## Görev A
Karadeniz Vapuru metninde "Karadeniz Vapuru Projesi, Cumhuriyet'in" sözleriyle başlayan paragrafı, ana bilgilerini koruyarak madde listesine dönüştürün.
## Görev B
Aşağıdaki üç ifadenin Karadeniz Vapuru metniyle uyuşup uyuşmadığını belirtin. Her ifade için evet ya da hayır deyin ve metinden belirleyici sözleri aynen alıntılayın: (i) Gemi 12 Haziran 1926'da İstanbul'dan demir aldı. (ii) Gemi on altı ülkeyi ziyaret etti. (iii) Proje, Cumhuriyet'in ilanından 3 yıl sonra hayata geçirildi.
## Görev C
Karadeniz Vapuru metninin devamını, son cümlesinden itibaren yazın.

## Metin Parçası
-- -- --

9 Temmuz 2012 Pazartesi

YAKIN TARİHİMİZ




         ATATÜRK'ÜN 1926'DA KARADENİZ GEMİSİNE VERDİĞİ 
                                          86 GÜNLÜK GÖREV
 BİR ULUS KENDİNİ TANITIYOR
ATATÜRK'ÜN ÖNERDİĞİ PROJE  DÜNYADA BİR İLK 
 Burhan Bursalıoğlu                                                 N.Kaptan'dan alıntı.

K A R A D E N i Z  V A P U R U – 1926

Karadeniz Vapuru Projesi, Cumhuriyet'in ilanından 3 yıl sonra Atatürk'ün önerisiyle hayata geçirildi.Türkiye'yi tanıtan çeşitli ürünlerin sergilendiği gemi, 12 Haziran 1926 tarihinde İstanbul'dan demir aldıktan sonra 12 ülkede 16 şehri ziyaret etti. Karadeniz Gemisi, 86 günde 10 bin mil yol katettikten sonra 5 Eylül 1926 tarihinde İstanbul'a döndü.

-- -- --

## Veri Kümesi
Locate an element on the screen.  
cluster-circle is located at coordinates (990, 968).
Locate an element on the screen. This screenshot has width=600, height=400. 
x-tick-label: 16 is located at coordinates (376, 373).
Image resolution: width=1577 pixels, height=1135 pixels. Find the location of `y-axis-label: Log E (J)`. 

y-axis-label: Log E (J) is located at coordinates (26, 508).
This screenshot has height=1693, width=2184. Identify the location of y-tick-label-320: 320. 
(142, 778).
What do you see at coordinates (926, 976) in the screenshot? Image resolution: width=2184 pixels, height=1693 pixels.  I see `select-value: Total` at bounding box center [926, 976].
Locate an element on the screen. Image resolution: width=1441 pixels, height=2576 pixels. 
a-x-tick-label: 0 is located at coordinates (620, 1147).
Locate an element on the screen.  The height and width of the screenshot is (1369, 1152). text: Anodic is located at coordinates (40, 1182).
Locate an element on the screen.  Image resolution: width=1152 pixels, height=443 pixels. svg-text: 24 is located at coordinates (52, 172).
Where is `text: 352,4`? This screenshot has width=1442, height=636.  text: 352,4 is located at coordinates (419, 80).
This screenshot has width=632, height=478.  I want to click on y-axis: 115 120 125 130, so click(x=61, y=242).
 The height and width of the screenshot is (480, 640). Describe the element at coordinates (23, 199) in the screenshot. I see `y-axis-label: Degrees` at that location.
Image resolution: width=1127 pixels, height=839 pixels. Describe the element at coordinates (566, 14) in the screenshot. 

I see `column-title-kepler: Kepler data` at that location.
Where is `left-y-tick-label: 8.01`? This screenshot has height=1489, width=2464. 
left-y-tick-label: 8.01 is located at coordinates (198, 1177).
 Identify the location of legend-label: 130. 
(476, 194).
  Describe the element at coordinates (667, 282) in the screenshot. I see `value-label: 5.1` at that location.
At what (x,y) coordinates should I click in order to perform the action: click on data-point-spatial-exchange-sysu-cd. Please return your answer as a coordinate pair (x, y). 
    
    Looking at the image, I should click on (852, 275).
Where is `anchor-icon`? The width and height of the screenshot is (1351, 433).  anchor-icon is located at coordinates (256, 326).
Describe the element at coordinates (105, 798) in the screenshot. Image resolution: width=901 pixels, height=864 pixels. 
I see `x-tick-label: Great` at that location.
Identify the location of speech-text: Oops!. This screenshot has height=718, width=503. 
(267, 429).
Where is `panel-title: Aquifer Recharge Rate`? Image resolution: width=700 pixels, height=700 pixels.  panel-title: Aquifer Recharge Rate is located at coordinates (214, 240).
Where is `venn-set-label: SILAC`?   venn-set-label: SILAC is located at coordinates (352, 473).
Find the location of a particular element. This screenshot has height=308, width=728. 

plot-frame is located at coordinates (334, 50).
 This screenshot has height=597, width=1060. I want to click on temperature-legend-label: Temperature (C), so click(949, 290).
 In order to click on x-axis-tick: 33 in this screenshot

-- -- --

## Yanıt Alanı A
- Karadeniz Vapuru Projesi, Cumhuriyet'in ilanından 3 yıl sonra Atatürk'ün önerisiyle hayata geçirildi.
- Türkiye'yi tanıtan çeşitli ürünlerin sergilendiği gemi, 12 Haziran 1926'da İstanbul'dan demir aldı.
- Gemi 12 ülkede 16 şehri ziyaret etti.
- Gemi 86 günde 10 bin mil yol kat etti ve 5 Eylül 1926'da İstanbul'a döndü.

## Yanıt Alanı B
(i) Evet: "12 Haziran 1926 tarihinde İstanbul'dan demir aldıktan sonra"
(ii) Hayır: "12 ülkede 16 şehri ziyaret etti"
(iii) Evet: "Cumhuriyet'in ilanından 3 yıl sonra Atatürk'ün önerisiyle hayata geçirildi"

## Yanıt Alanı C
Karadeniz Gemisi'nin yolcuları arasında 3. Cumhurbaşkanı Celal Bayar'ın oğlu Refi Bayar, Anadolu Ajansı'nın kurucularından Şair Kemalettin Kamu, İstiklal Marşı'nın bestecisi Zeki Üngör, ilk Türk kadın gazetecilerden Bedia Arseven, ilk Türk kadın milletvekillerinden Mebrure Gönenç ve Şair Orhan Veli Kanık'ın babası müzisyen Veli Kanık da yer aldı.
Hareketinin gecikmesinden dolayı  eleştirilere maruz kalan Karadeniz, Akbaba Dergisi'ndeki karikatüre de konu oluyor.
1926  Atatürk  sabah saat 8.00'de Bursa'dan hareketle Mudanya'ya, buradan da Karadeniz vapuruyla Bandırma'ya gelmişti. Atatürk'ün, Karadeniz vapurunda açılan gezici sergiyi ziyareti ve geminin hatıra defterine yazdıkları:
"Sergi, başarıya ulaşmış bir eserdir. Bende gayet iyi izlenimler meydana getirdi. Sunuş tarzı çok iyidir. Hazırlayıcısını takdir ve tebrik ederim."
BİR ULUS KENDİNİ TANITIYOR 
"Karadeniz Seyr-i Türkiye belgeseli," genç Türkiye Cumhuriyeti’nin, bin  bir fedakarlıkla Avrupa’nın büyük limanlarına yolladığı seyyar sergi gemisinin ibret verici öyküsünü anlatıyor.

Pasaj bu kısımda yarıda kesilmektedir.